(Problem to work on) If a picture appears in the records, leave it out and transcribe the rest exactly.

(Data for analysis)

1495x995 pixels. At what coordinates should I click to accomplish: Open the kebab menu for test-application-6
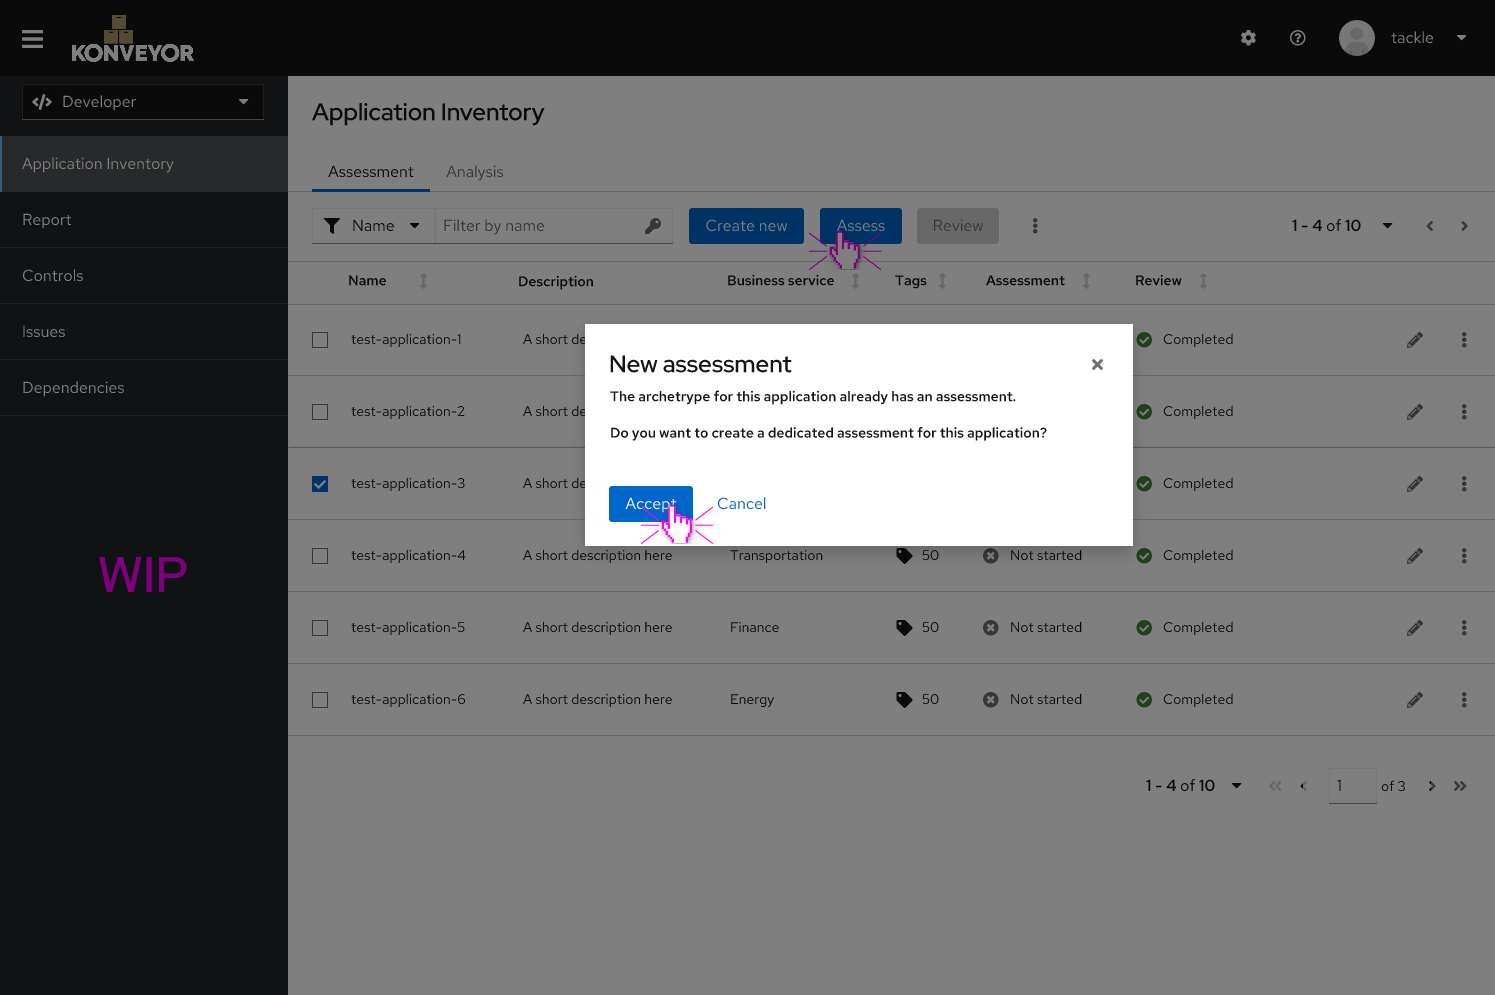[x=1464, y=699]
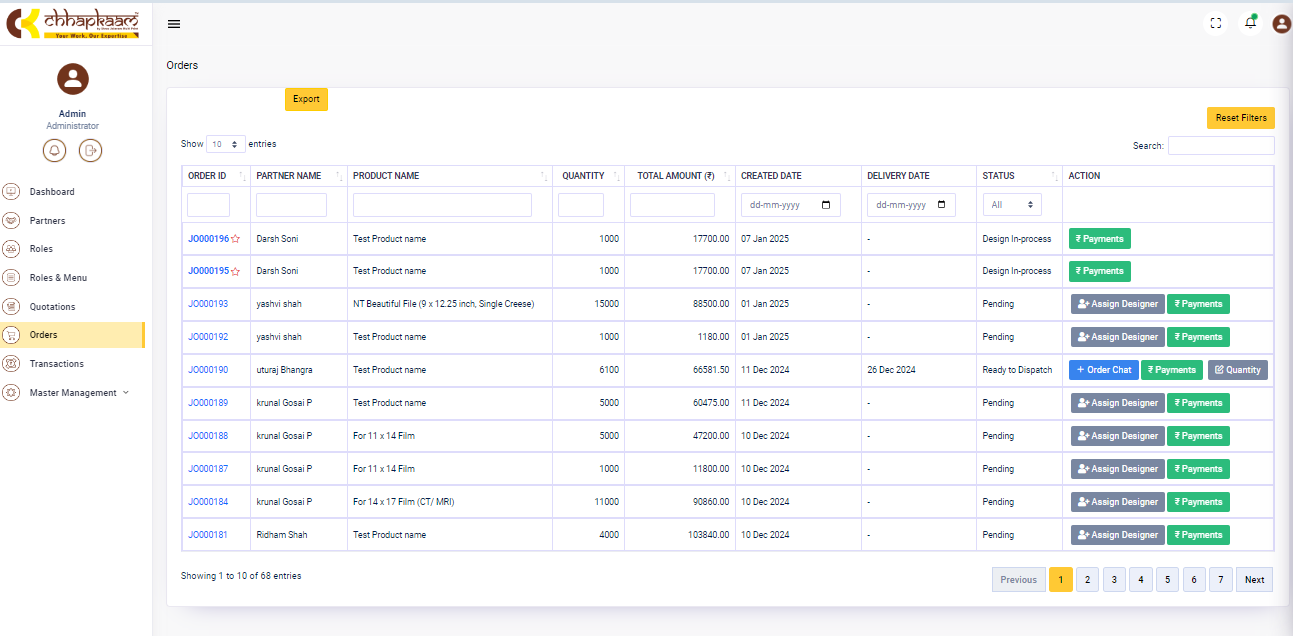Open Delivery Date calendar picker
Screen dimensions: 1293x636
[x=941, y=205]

(Result of this task)
1495x995 pixels. At what coordinates should I click to accomplish: Open the kebab menu for test-application-6
[x=1464, y=699]
Open Delivery Date calendar picker
Screen dimensions: 1293x636
[x=941, y=205]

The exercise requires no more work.